In the data below, give the number of lines that contain the word "tree". Nothing else is needed.
*** Opening of Data provided ***
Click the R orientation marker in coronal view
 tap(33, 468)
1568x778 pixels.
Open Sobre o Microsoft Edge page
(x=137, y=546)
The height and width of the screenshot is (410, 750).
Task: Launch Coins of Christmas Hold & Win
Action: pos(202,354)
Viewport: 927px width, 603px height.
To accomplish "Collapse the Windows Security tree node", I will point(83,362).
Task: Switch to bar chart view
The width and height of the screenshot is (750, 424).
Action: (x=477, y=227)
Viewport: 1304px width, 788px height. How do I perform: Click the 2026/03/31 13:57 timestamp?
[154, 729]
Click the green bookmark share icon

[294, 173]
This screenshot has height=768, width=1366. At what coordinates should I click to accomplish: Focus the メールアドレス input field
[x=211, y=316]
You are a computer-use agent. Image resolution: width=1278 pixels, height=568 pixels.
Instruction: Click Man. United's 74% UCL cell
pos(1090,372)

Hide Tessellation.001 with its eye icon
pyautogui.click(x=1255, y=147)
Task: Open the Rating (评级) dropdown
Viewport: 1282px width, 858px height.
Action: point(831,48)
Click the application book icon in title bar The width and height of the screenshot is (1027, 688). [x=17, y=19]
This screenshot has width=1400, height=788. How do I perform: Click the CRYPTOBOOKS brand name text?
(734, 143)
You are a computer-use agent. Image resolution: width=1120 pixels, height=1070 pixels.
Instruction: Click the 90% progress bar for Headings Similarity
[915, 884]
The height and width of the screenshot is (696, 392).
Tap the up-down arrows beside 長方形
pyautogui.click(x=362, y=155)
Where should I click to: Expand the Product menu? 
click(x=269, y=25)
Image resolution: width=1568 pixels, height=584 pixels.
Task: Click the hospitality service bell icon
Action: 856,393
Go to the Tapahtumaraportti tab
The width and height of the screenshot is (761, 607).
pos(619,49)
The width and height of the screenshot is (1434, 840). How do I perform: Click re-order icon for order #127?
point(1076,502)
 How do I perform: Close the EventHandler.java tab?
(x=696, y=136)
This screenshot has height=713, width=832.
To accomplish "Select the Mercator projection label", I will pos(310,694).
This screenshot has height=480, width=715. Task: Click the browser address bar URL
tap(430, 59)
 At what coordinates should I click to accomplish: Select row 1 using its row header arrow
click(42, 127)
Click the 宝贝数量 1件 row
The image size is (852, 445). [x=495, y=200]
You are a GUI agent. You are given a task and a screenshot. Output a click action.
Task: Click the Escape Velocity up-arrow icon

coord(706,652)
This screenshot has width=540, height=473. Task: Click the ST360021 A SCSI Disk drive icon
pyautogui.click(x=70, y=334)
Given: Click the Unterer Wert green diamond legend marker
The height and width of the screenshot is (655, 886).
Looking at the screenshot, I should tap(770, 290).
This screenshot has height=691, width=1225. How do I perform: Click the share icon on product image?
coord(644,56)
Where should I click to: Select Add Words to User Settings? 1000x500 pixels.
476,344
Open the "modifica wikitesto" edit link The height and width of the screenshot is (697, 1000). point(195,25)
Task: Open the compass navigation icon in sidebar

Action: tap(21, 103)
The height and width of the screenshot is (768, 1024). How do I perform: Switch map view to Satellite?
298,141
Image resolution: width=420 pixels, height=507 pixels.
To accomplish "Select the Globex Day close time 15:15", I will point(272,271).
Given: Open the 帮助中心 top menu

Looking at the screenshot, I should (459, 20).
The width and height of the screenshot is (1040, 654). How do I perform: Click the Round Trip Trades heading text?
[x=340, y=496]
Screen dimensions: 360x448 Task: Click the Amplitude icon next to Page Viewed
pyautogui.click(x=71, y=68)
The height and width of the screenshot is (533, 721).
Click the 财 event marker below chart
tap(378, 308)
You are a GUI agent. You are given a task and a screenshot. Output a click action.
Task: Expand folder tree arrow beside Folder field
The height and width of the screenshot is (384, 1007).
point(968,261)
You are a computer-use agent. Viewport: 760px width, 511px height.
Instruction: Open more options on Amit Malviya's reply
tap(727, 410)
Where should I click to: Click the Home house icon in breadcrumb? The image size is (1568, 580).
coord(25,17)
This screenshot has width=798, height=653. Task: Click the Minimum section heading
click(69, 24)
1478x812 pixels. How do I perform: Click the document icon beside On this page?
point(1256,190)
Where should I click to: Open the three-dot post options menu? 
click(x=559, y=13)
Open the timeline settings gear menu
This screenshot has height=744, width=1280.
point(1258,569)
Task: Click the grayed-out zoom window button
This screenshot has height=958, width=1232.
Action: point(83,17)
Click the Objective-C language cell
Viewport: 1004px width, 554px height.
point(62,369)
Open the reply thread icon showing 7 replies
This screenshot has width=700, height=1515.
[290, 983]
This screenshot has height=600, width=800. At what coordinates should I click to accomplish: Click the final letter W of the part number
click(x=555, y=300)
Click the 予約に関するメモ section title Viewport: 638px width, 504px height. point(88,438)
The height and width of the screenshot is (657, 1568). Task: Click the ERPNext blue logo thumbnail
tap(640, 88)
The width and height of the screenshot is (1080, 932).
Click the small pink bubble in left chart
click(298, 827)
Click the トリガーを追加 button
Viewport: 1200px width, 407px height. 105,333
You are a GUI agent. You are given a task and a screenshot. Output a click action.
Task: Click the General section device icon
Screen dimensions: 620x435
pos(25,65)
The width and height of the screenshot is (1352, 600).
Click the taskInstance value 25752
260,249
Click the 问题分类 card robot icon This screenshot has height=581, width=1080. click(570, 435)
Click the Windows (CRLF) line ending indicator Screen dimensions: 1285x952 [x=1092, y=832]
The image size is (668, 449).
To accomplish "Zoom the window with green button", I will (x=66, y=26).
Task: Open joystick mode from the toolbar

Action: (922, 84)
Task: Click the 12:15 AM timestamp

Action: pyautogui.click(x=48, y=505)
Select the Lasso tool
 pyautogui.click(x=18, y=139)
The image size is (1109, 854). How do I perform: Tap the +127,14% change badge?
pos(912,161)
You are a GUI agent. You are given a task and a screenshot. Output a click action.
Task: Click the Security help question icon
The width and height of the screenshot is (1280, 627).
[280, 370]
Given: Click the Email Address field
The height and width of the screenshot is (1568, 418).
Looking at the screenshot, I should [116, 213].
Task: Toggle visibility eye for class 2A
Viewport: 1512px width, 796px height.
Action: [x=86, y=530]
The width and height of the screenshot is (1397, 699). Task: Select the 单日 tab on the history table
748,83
*** Close of Data provided ***
=== Problem solution ===
2